I feel like you're missing my point. If you need to handle more meaning than null == notset/unset/absent then you need to resort to a new data type. Null only has one meaning, null. You can't get two meanings out of one.

You, as the consumer of the cache must then decide on how to represent or encode further meaning. Either using the Some<T> pattern or an empty string or something like that.

This serialisation can easily be wrapped around a base cache class that just deals with simple storage where null == not set or unset (absent value.)

But the underlying pattern shouldn't involve itself with further concerns than it needs to.

This opinion is precisely because I've seen this sort of oh I'll just add a has function, oh and then I'll add a sub par serialisation library. Ok now I need a sometimes unserialize. Oh some legacy? Ok now I need to deserialize once to one level and twice to all levels. Oh yea, now I should throw not found.

Ok now every single call to cache.get must be wrapped in try catch and we must cast some values to false and others to empty string, oh yea and you have to call has before every get even if you just want to take advantage of a dynamically typed language and test for that falsely value. Cache.get(test) && okdothing();

It's two functions set sets the thing. Get gets it. If it's not there it returns null. That is the whole contract. Why do people try to over complicate the base contract? It's just crazy over engineering.

> which is precisely when you most need everything to work the way you'd expect

Indeed. And I expect null == null.

Not null == not yet set, set but cleared, set but empty, false, error, not found, or anything else for that matter.

I can use null to represent that my cache does not have a value for that key because that is the design I chose that

lmm · on Dec 9, 2018

> I guess I'm taking your meaning a bit out of context, I do understand years of common practice have resulted in much abuse but I don't think the language designers would have ever denoted double meanig in null values.

The language designers didn't give any single clear meaning to null. They just put it in the language, and so different library authors (entirely understandably) used it for different things, and it's now impossible to standardise on any one universal meaning.

> I feel like you're missing my point. If you need to handle more meaning than null == notset/unset/absent then you need to resort to a new data type. Null only has one meaning, null. You can't get two meanings out of one.

Indeed, because null is a language-level special case. (Whereas using Option you wouldn't have any problem: Option is just another normal user-defined type in the language, so Option<Option<T>> works no differently from any other Option).

> You, as the consumer of the cache must then decide on how to represent or encode further meaning. Either using the Some<T> pattern or an empty string or something like that.

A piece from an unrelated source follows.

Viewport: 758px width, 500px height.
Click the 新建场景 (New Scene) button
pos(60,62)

So you have a bunch of awkward complexity in precisely the case where you least want extra trouble. You don't know how many places the cache might assume that null values have its particular meaning, and you have no way to know whether you've got them all. The most dangerous pitfalls in programming are things that usually work.

> It's two functions set sets the thing. Get gets it. If it's not there it returns null. That is the whole contract. Why do people try to over complicate the base contract? It's just crazy over engineering.

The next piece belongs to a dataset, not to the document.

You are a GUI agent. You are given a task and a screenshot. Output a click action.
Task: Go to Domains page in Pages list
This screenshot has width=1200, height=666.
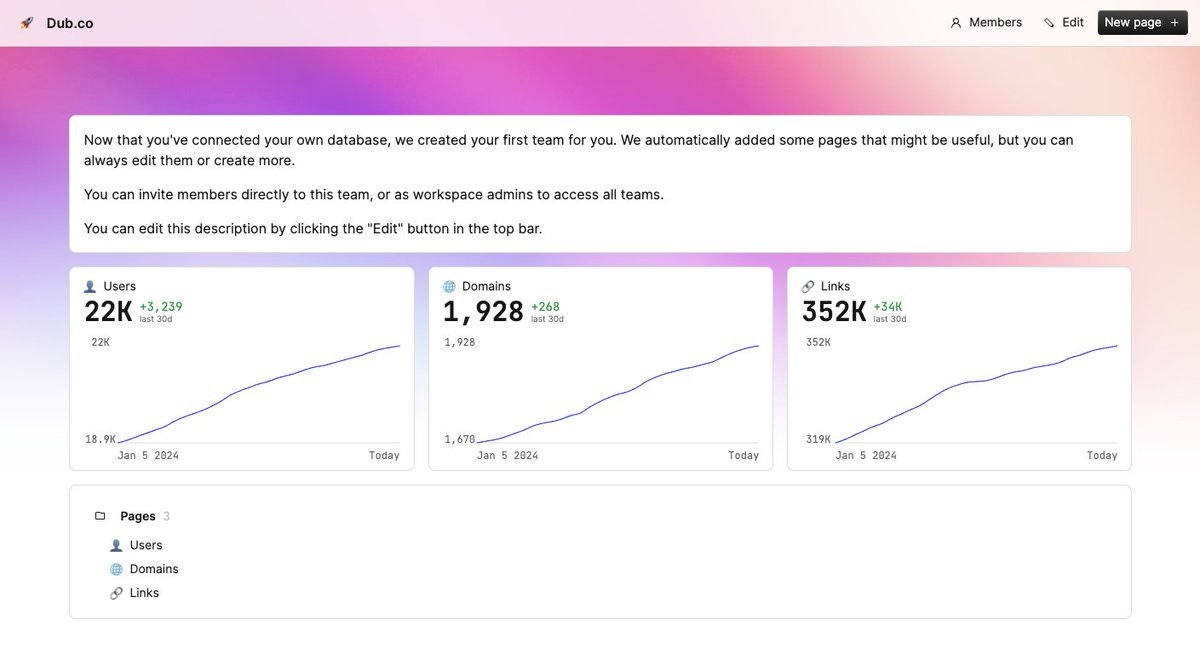[154, 569]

There's nothing complicated about using option. Set sets the thing. Get gives you an option that's either some if the thing was set, none if it wasn't. Perfectly normal datatype like you'd write yourself, no special cases anywhere.

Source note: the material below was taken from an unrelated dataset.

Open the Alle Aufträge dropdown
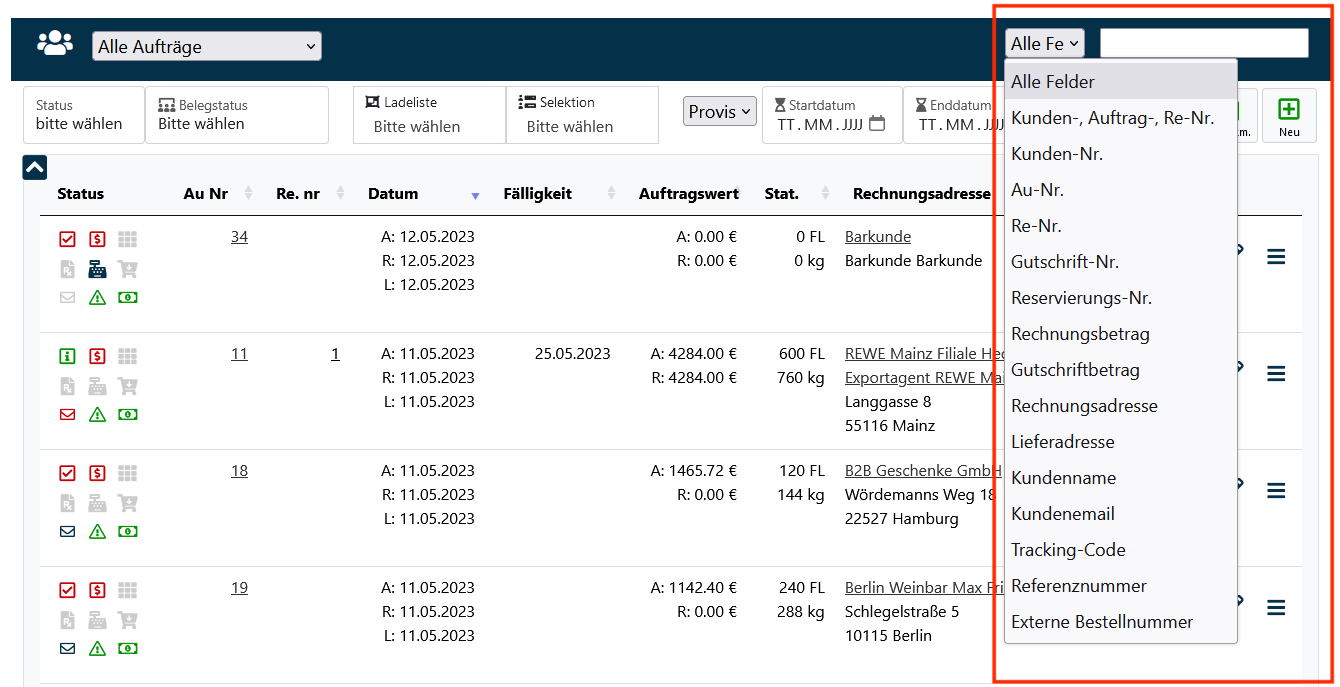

> I can use null to represent that my cache does not have a value for that key because that is the design I chose that

Only if you write all you own code and never use anyone else's libraries. And even then, you have to remember all the things you used it to mean in all the places you used it. There's only one null and there's no way to define a user-defined thing that works like null, so it begs to be abused (I'd argue to use it at all is to abuse it, given that it has no particular meaning defined in the language).